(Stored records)
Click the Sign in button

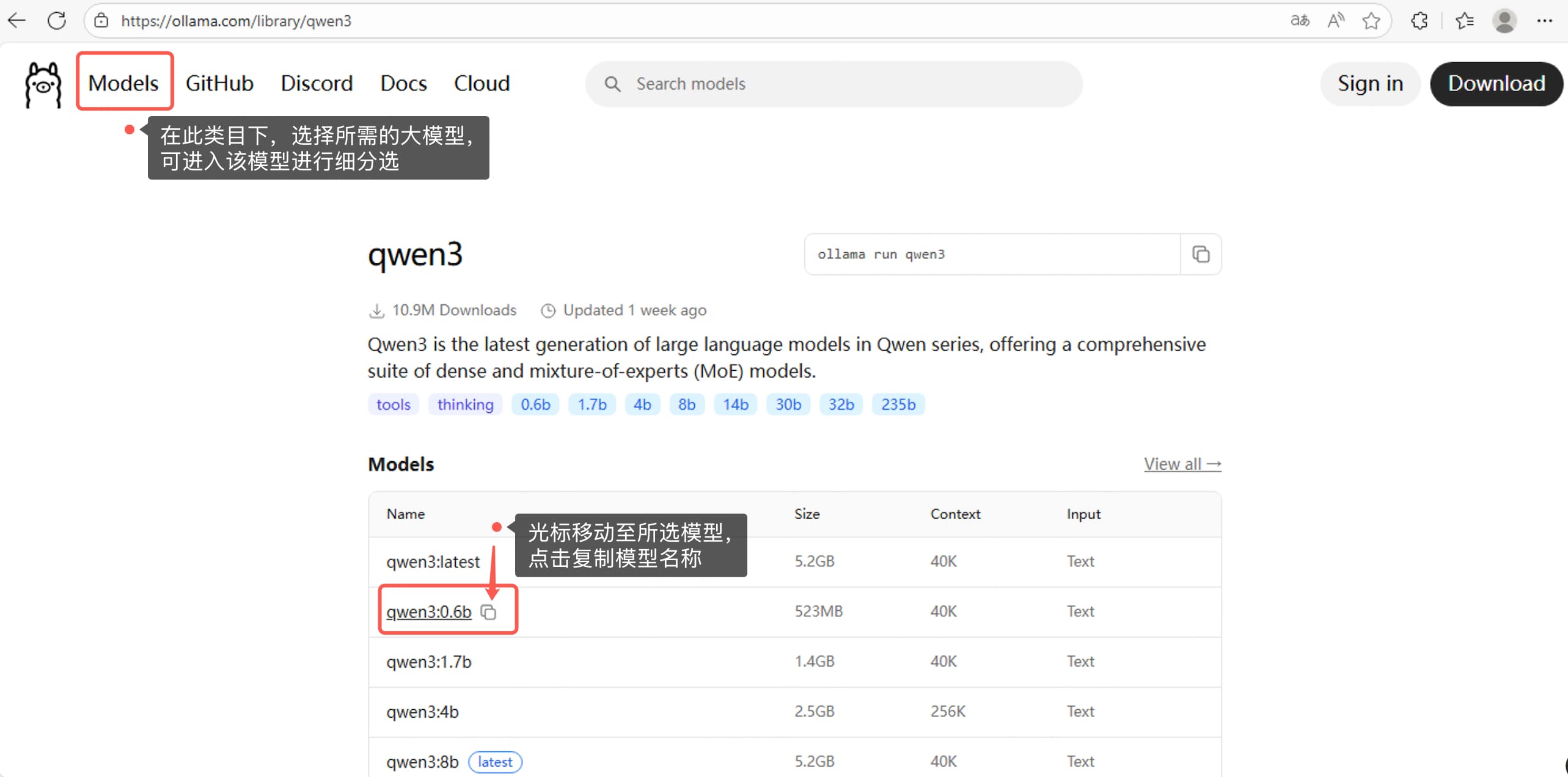1369,83
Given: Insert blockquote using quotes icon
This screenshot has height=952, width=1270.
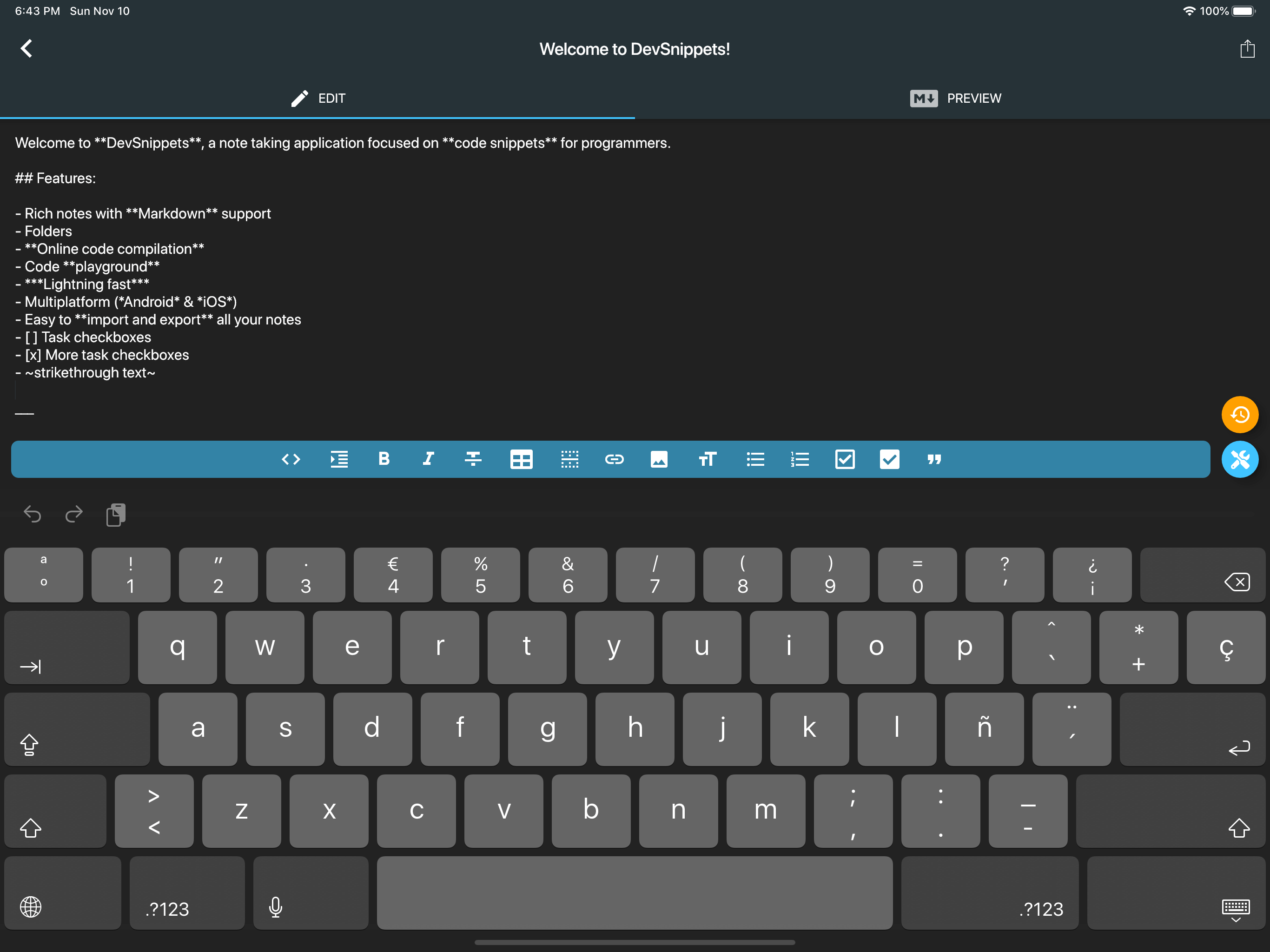Looking at the screenshot, I should click(934, 459).

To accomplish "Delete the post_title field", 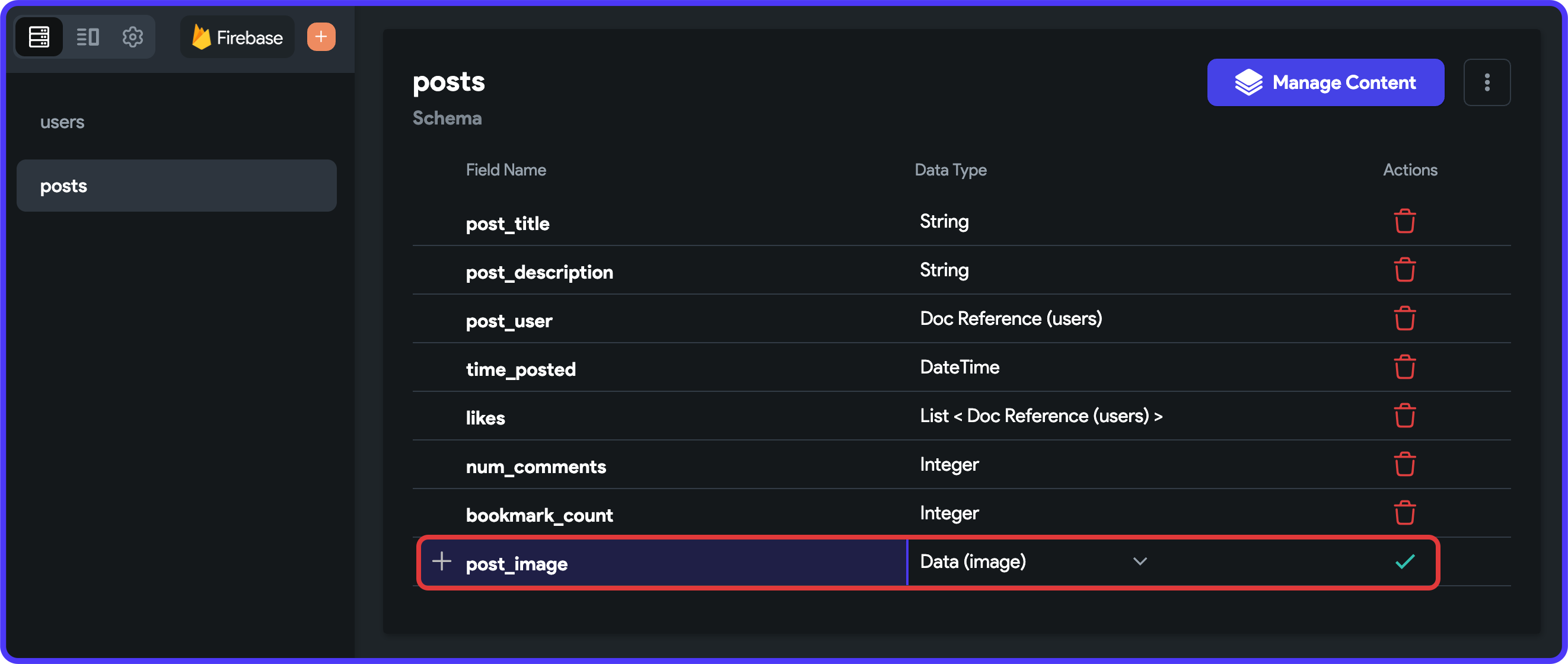I will coord(1404,221).
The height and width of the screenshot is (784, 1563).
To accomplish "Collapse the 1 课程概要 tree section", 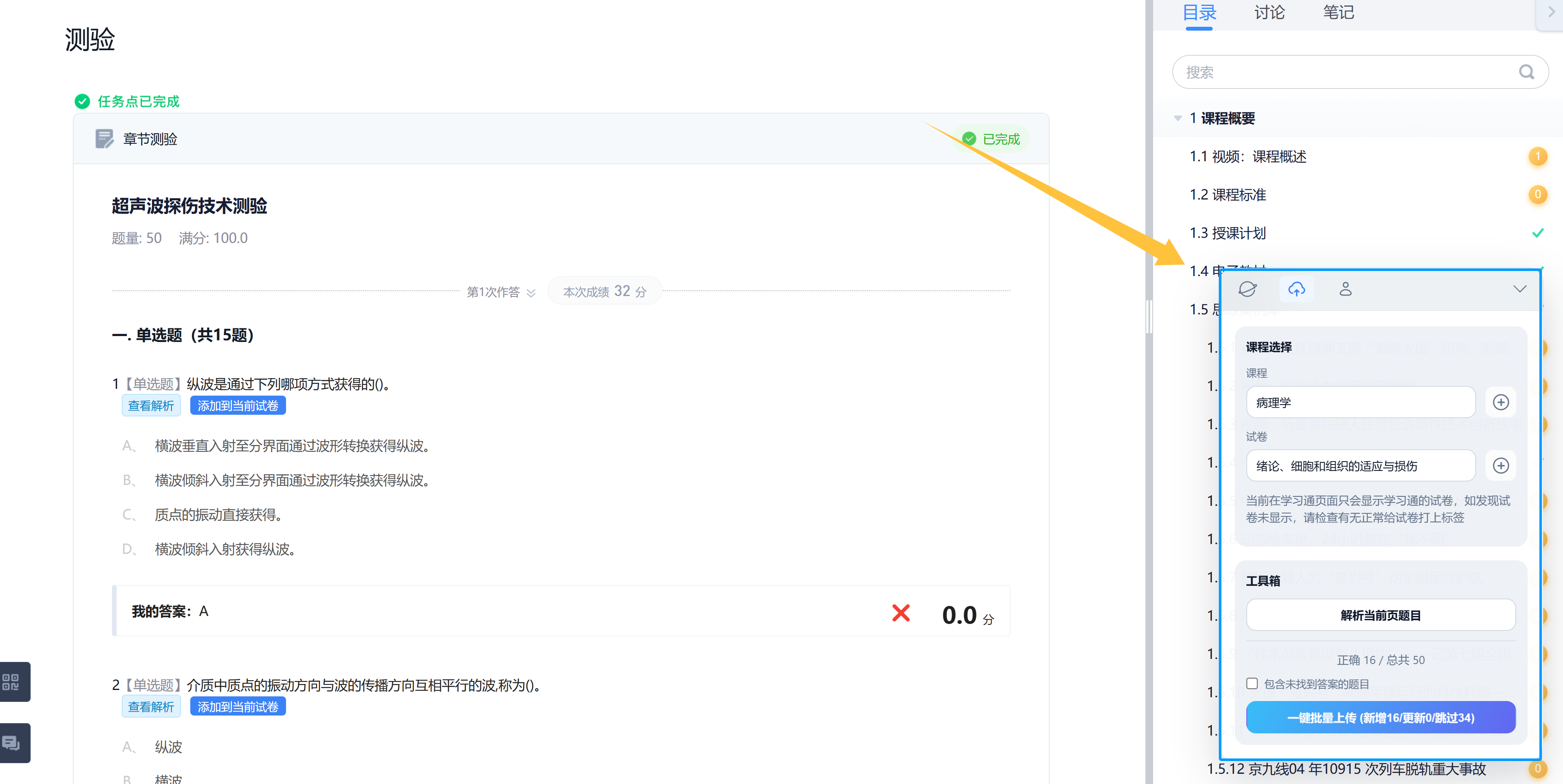I will [1178, 118].
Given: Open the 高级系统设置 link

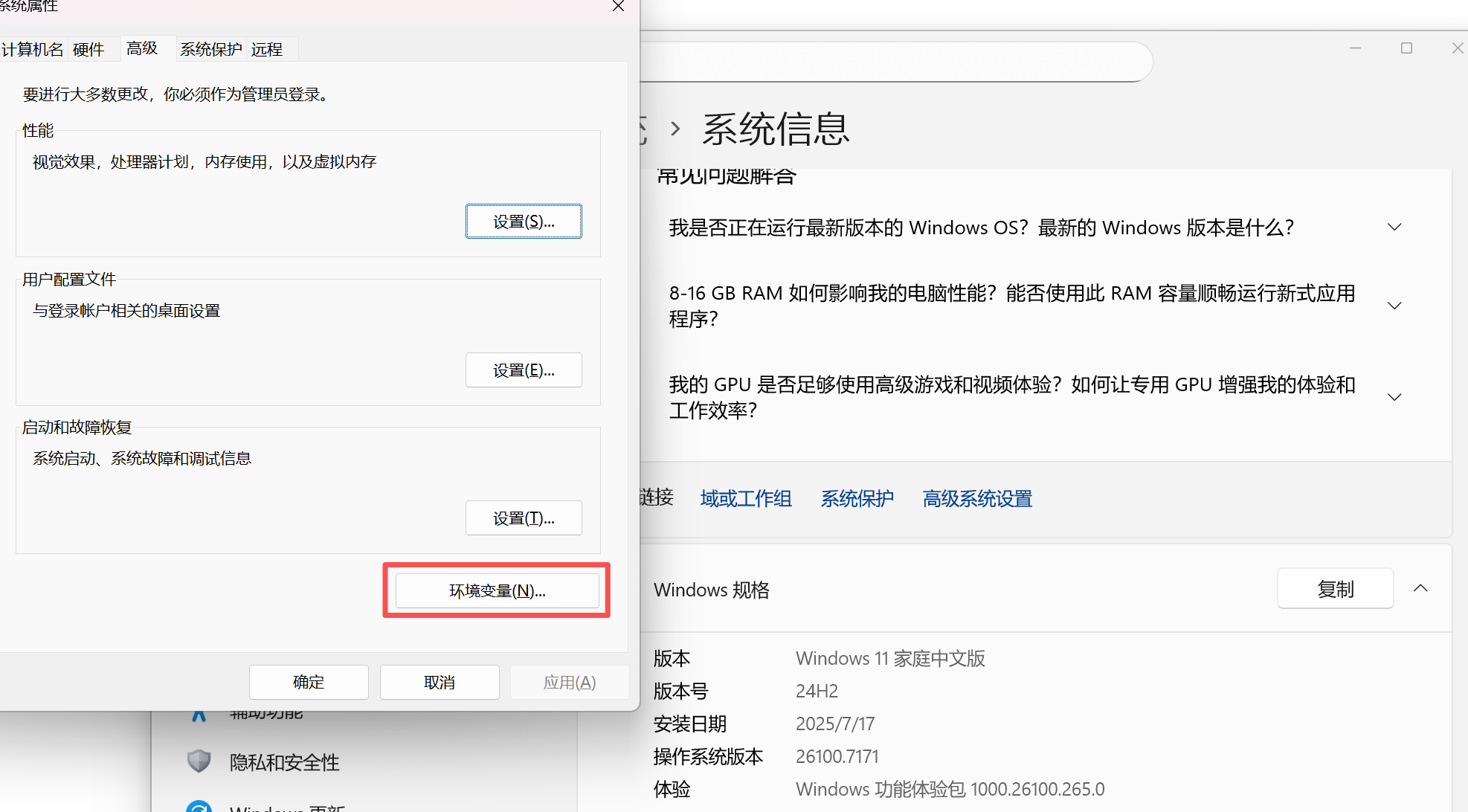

▸ WHAT IS BEING ASKED
In the records, find every line that has the string "Given" and copy it.

▸ RESPONSE BOX
Given: Insert blockquote using quotes icon
Given: Open the 高级系统设置 link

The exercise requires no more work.